DIRECTIONS FOR THIS TASK -
Reproduce every line of the items below word for word, with nothing changed or left out.

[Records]
╔══

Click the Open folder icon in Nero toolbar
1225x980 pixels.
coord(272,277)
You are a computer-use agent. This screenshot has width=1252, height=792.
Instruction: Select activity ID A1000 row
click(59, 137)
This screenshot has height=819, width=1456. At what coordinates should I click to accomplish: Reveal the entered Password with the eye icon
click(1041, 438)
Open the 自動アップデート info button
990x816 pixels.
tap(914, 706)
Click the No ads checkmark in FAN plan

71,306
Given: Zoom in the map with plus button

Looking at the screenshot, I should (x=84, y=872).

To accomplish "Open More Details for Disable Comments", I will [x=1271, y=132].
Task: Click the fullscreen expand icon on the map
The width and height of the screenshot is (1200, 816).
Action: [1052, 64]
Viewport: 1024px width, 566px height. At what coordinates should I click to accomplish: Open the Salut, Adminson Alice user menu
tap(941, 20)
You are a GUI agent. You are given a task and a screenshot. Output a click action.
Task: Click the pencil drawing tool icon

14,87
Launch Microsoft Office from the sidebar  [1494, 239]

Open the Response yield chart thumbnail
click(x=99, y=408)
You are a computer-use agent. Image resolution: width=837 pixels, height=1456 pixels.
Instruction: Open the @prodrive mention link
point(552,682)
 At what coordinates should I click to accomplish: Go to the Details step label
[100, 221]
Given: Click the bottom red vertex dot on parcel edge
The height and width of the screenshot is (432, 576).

╚══

REPLY TO THE TASK -
Click the Open folder icon in Nero toolbar
1225x980 pixels.
coord(272,277)
You are a computer-use agent. This screenshot has width=1252, height=792.
Instruction: Select activity ID A1000 row
click(59, 137)
This screenshot has height=819, width=1456. At what coordinates should I click to accomplish: Reveal the entered Password with the eye icon
click(1041, 438)
Open the 自動アップデート info button
990x816 pixels.
tap(914, 706)
Click the No ads checkmark in FAN plan

71,306
Given: Zoom in the map with plus button

Looking at the screenshot, I should (x=84, y=872).

To accomplish "Open More Details for Disable Comments", I will [x=1271, y=132].
Task: Click the fullscreen expand icon on the map
The width and height of the screenshot is (1200, 816).
Action: [1052, 64]
Viewport: 1024px width, 566px height. At what coordinates should I click to accomplish: Open the Salut, Adminson Alice user menu
tap(941, 20)
You are a GUI agent. You are given a task and a screenshot. Output a click action.
Task: Click the pencil drawing tool icon

14,87
Launch Microsoft Office from the sidebar  [1494, 239]

Open the Response yield chart thumbnail
click(x=99, y=408)
You are a computer-use agent. Image resolution: width=837 pixels, height=1456 pixels.
Instruction: Open the @prodrive mention link
point(552,682)
 At what coordinates should I click to accomplish: Go to the Details step label
[100, 221]
Given: Click the bottom red vertex dot on parcel edge
The height and width of the screenshot is (432, 576).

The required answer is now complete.